Objective: To prepare mesenchymal stem cells with antioxidant capacity (AO-MSC) from human umbilical cords and evaluate its cell biological properties.
Methods: In control group, mesenchymal stem cells (MSC) were isolated by digesting human umbilical cord Wharton's Jelly tissues with 0.2% collagenase II, and the released cells were collected and cultured in an animal serum-free culture medium. In AO-MSC group, incompletely collagenase II-digested tissue debris were allowed to adhere to flusk flat bottoms and the AO-MSC was harvested by adherent culture. The conventional digestion and culture method was used as control. MSC colony forming ability was evaluated by fibroblast colony forming assay (CFU-F). MSC proliferative capacity was evaluated by CCK-8 assay. The MSC surface markers were detected by using flow cytometry and immunofluorescence staining. The adipogenic and osteogenic capacity of MSC was evaluated by multi-differentiation in vitro, and the mRNA expression of genes that control adipogenic and osteogenic differentiation was detected by real-time fluorescence quantitative PCR (RT-qPCR); Moreover, the mRNA expression of antioxidant substances such as SOD-1, GSH, GAT, and NQO1 in MSC was also evaluated by RT-qPCR.
Results: The AO-MSC isolated by this strategy reached a confluence of 80%-90% at around 18 days and grew in a swirling pattern. Flow cytometry and immunofluorescence staining assays showed that CD73, CD29, CD105, CD90 were highly expressed and CD31, CD45, HLA-DR were scarcely expressed in AO-MSC. AO-MSC exhibited stronger self-renewal and differentiation ability compared to MSC. However, the in vitro adipogenic-osteogenic capacity of MSC in the control group was stronger than that of AO-MSC. RT-qPCR assay showed that AO-MSC expressed higher mRNA levels of antioxidant substances compared to MSC.
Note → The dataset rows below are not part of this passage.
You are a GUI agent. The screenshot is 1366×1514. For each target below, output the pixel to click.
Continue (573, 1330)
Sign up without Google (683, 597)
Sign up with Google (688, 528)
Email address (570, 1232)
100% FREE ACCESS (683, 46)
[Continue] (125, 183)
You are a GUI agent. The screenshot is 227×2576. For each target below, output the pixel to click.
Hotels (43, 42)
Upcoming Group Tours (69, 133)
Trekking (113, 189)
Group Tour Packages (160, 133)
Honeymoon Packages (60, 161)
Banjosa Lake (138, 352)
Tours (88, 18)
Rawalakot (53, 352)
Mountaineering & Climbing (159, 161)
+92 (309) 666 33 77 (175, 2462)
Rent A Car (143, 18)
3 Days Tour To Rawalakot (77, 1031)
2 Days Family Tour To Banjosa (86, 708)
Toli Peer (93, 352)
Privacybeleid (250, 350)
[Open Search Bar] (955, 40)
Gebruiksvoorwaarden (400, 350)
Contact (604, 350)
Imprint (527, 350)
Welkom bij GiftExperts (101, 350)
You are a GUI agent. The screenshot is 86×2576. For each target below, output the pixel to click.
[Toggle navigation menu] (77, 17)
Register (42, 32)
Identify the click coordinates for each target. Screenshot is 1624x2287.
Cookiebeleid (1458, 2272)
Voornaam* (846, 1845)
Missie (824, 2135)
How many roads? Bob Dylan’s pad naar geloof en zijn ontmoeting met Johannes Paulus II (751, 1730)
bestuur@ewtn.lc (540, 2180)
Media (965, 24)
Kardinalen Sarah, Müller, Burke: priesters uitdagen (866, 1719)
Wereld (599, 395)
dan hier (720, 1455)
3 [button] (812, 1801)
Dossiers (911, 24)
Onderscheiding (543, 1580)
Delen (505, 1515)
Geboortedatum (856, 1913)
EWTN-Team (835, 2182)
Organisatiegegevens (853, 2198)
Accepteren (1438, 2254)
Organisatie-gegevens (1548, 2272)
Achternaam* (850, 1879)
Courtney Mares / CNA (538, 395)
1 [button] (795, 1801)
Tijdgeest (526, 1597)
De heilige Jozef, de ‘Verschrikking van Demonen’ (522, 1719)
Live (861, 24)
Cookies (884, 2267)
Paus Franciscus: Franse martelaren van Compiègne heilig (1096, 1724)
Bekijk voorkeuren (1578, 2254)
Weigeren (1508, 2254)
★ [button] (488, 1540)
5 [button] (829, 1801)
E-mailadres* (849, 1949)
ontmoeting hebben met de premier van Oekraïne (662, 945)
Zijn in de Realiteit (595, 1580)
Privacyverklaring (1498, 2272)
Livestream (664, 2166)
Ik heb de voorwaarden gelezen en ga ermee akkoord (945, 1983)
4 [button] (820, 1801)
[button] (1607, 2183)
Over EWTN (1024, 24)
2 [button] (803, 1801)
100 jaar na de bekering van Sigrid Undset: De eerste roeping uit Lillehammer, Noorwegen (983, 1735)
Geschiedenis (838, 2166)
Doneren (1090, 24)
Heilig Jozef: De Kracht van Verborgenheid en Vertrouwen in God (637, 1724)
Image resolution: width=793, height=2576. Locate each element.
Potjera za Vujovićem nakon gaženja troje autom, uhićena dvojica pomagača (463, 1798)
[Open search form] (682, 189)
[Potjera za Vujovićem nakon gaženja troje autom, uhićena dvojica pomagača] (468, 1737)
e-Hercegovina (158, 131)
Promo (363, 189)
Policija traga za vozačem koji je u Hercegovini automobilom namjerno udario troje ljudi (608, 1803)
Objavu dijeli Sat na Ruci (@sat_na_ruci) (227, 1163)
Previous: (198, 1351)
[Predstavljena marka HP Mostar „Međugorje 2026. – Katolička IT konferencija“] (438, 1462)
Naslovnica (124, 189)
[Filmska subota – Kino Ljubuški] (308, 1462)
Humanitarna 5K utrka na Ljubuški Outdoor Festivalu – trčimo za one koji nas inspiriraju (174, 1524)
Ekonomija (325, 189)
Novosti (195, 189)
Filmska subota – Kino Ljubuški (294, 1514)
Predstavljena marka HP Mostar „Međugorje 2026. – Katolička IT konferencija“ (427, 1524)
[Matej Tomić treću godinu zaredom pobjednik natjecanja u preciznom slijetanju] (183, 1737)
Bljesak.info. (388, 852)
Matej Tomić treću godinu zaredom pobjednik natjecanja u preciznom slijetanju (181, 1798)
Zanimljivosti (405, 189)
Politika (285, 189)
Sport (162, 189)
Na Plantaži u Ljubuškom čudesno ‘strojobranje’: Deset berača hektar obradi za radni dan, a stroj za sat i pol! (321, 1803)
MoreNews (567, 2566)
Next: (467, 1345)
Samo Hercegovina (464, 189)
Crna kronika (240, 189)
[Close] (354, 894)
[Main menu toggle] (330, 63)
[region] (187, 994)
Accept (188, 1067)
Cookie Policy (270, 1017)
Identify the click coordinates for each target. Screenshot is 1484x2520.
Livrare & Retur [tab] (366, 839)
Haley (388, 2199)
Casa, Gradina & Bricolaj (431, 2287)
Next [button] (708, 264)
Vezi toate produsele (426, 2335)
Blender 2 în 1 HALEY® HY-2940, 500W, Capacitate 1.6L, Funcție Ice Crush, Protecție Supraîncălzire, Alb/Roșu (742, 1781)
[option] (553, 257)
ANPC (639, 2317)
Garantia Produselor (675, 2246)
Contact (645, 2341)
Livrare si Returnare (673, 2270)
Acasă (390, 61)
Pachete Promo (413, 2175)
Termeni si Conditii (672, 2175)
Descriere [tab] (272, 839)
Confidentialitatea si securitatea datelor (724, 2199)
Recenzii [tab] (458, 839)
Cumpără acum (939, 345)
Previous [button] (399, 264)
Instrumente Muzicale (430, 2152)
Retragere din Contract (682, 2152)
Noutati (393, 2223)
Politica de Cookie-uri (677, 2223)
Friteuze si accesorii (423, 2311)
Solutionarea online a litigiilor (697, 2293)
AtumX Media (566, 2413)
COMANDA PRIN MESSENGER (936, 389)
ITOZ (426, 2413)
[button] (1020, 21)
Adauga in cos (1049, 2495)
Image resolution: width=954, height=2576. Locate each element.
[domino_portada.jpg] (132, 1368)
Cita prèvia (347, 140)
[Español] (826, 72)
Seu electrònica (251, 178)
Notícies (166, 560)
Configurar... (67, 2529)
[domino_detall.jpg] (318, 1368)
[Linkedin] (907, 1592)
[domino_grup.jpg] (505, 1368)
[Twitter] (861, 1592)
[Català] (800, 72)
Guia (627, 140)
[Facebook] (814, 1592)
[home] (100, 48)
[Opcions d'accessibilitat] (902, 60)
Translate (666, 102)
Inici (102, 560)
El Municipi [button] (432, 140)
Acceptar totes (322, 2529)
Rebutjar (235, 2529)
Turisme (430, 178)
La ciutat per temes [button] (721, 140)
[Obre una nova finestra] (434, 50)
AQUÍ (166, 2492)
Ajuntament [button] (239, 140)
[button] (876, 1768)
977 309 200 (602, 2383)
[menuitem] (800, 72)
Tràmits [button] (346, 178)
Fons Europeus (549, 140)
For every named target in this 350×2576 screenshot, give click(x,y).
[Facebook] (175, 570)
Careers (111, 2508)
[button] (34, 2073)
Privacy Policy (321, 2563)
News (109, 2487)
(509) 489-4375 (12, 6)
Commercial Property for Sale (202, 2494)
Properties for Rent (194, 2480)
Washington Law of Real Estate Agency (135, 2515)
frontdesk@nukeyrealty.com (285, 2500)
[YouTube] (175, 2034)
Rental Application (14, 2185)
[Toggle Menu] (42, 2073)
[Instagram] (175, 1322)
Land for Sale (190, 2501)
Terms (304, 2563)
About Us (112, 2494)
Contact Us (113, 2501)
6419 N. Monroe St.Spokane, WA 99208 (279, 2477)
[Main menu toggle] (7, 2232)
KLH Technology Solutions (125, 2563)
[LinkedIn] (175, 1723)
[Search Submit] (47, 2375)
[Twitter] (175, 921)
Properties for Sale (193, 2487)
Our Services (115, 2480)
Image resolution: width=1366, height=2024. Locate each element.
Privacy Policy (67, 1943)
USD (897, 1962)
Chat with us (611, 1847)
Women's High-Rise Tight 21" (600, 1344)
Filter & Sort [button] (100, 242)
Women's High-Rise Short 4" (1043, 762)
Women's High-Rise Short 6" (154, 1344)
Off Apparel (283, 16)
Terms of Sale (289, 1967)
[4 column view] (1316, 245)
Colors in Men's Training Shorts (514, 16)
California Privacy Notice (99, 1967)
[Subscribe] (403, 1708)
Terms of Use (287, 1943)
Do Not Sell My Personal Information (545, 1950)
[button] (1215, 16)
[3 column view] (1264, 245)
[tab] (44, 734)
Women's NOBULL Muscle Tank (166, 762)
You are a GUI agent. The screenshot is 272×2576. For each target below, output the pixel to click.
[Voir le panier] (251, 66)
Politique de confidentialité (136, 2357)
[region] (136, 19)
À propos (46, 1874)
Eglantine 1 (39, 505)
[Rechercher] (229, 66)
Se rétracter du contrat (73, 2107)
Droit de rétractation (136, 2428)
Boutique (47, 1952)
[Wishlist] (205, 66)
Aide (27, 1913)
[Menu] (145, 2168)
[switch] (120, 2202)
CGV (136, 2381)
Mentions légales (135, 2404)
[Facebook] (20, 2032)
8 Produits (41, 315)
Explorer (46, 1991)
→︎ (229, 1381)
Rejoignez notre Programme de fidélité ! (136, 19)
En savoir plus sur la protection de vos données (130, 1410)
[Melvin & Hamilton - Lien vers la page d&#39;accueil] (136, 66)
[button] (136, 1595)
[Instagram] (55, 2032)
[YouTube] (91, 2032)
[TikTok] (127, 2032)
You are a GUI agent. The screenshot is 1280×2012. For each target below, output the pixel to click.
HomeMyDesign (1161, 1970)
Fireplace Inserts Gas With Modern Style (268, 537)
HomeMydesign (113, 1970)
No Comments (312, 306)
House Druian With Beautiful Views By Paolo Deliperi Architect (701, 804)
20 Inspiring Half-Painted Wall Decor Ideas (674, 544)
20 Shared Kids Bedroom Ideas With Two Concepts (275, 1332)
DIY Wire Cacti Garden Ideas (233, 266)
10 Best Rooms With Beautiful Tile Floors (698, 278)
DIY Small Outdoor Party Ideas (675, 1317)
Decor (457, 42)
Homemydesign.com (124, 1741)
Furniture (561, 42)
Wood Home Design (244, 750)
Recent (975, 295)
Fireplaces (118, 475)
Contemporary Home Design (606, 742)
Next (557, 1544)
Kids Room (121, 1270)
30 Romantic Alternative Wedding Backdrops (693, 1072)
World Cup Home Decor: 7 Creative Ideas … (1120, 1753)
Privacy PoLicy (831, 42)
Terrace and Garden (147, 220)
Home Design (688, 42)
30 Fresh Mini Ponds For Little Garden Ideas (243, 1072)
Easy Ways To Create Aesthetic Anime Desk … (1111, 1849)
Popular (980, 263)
Conclusion: Human AO-MSC is successfully prepared from human umbilical cord without animal serum.
题目: 具有抗氧化能力的人脐带间充质干细胞制备及评价策略研究.
目的: 从人脐带中分离制备一种具有抗氧化能力的间充质干细胞(antioxidant mesenchymal stem cell, AO-MSC)并评价其细胞生物学特性。.
方法: 采用无血清培养体系,结合胶原酶消化培养法以及胶原酶消化组织块培养法,从人脐带华通氏胶组织分离培养MSC。使用0.2%Ⅱ型胶原酶消化,未完全消化的组织块贴壁培养收获AO-MSC。以常规消化培养法为对照。成纤维细胞集落形成实验检测MSC集落形成能力;CCK-8检测MSC增殖能力;流式细胞术及免疫荧光染色检测MSC表面标志物;体外诱导分化评价MSC成脂成骨能力,实时荧光定量PCR(RT-qPCR)检测成骨和成脂关键转录因子的表达差异;RT-qPCR检测MSC抗氧化还原物质SOD-1、GSH、GAT、NQO1的表达情况。.
结果: 本策略分离的AO-MSC在18 d汇合率为80%-90%,细胞呈漩涡状生长。流式细胞术及免疫荧光染色检测结果显示,AO-MSC高表达CD73、CD29、CD105、CD90,低表达CD31、CD45、HLA-DR;胶原酶消化组织块培养法收获的AO-MSC自我更新及分化能力强于对照组MSC;对照组MSC体外成脂成骨能力强于胶原酶消化组织块培养法所得AO-MSC;RT-qPCR检测结果显示,胶原酶消化组织块培养法收获的AO-MSC其表达的抗氧化还原物质水平高于对照组。.
结论: 成功制备了基于无血清体系的具备抗氧化能力的人脐带MSC。.
Keywords: umbilical cord mesenchymal stem cells; Wharton’s jelly; serum-free culture system; collagenase-digested tissue debris culture protocol; antioxidant.